Comissão de Saúde da Câmara vai debater desabastecimento de medicamentos essenciais para epilepsia e ações institucionais.
A Comissão de Saúde da Câmara dos Deputados realiza audiência pública nesta quinta-feira (18) para discutir a falta de medicamentos para epilepsia e a necessidade de respostas institucionais coordenadas para prevenir desabastecimentos. O debate atende a pedido da deputada Juliana Cardoso (PT-SP) e está marcado para as 10 horas no plenário 7.
Pedido da ABE e registros de dificuldade de acesso
O encontro foi motivado por solicitação formal da Associação Brasileira de Epilepsia (ABE), que vem registrando, desde o final de 2024 e ao longo de 2025, relatos crescentes de dificuldade de acesso a medicamentos anticrise essenciais tanto no SUS quanto no setor privado, conforme consta na iniciativa que levou à audiência.

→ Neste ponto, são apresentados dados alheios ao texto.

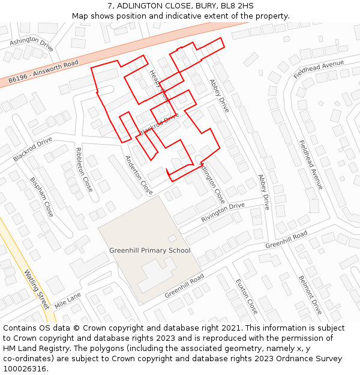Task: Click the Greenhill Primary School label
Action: pyautogui.click(x=149, y=251)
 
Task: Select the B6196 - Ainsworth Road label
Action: pyautogui.click(x=43, y=71)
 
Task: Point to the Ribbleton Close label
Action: pyautogui.click(x=84, y=170)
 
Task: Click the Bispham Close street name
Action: pyautogui.click(x=41, y=197)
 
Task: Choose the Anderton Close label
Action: pyautogui.click(x=139, y=175)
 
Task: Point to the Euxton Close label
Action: pyautogui.click(x=247, y=296)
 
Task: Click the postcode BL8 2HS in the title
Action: pyautogui.click(x=237, y=6)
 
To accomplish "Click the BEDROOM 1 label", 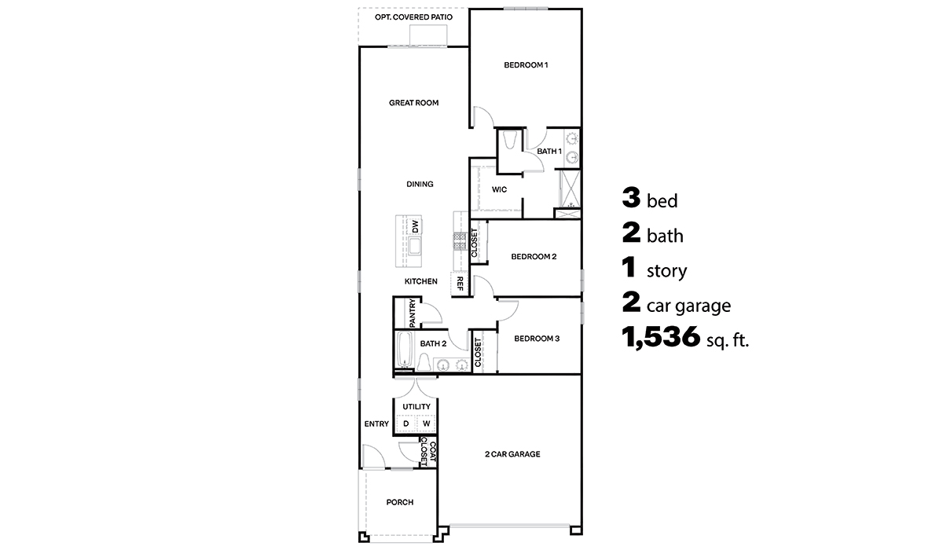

Segundo a deputada Juliana Cardoso, a interrupção do tratamento pode provocar agravamento das crises, internações evitáveis e aumento do risco de mortalidade. “Estima-se que mais de 4 milhões de pessoas vivam com epilepsia no Brasil, e evidências científicas apontam que cerca de 70% dos casos poderiam estar livres de crises com tratamento medicamentoso contínuo e adequado”, disse a deputada.
Cadeia de abastecimento e medidas propostas
Juliana Cardoso afirmou que o desabastecimento envolve diferentes etapas da cadeia de abastecimento, como a produção de medicamentos, a disponibilidade de insumos, os processos regulatórios, as compras públicas e a logística de distribuição. Para ela, o cenário reforça a necessidade de maior transparência, coordenação interinstitucional e atuação preventiva.
De acordo com a deputada, a audiência tem objetivo prático: levantar informações e construir mecanismos que permitam comunicação tempestiva de riscos e respostas rápidas para assegurar o acesso contínuo e seguro aos medicamentos essenciais ao controle da epilepsia. “A audiência contribuirá para a construção de soluções estruturantes, voltadas à prevenção de desabastecimentos, à comunicação tempestiva de riscos e à implementação de mecanismos de resposta rápida, assegurando o acesso contínuo e seguro aos medicamentos essenciais para o controle da epilepsia no Brasil”, justificou.